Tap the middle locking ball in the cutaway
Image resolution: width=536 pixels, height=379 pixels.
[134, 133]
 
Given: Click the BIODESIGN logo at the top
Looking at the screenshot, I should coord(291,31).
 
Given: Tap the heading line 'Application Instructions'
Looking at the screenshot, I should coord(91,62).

...

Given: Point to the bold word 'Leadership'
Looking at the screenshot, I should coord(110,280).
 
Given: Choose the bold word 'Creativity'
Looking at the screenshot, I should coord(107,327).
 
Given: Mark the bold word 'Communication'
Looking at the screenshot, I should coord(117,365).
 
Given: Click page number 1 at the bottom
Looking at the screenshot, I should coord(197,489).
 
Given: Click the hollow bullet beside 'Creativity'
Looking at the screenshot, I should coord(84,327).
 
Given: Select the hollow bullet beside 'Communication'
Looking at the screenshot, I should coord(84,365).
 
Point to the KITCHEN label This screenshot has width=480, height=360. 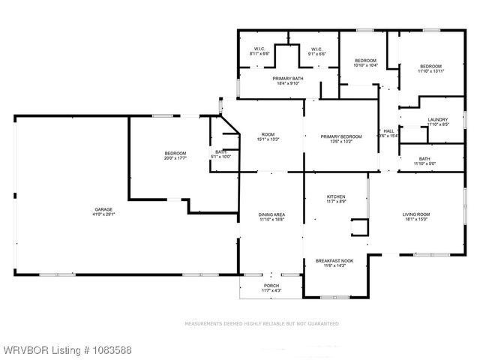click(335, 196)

Job:
Rewrite the records above, starting with the line that contains "Tap the middle locking ball in the cutaway" and continuing through the line that contains "Looking at the screenshot, I should coord(91,62).", with "cutaway" replaced by "cross-section" and all else left unchanged.

Solution to this exercise:
Tap the middle locking ball in the cross-section
Image resolution: width=536 pixels, height=379 pixels.
[134, 133]
 
Given: Click the BIODESIGN logo at the top
Looking at the screenshot, I should coord(291,31).
 
Given: Tap the heading line 'Application Instructions'
Looking at the screenshot, I should coord(91,62).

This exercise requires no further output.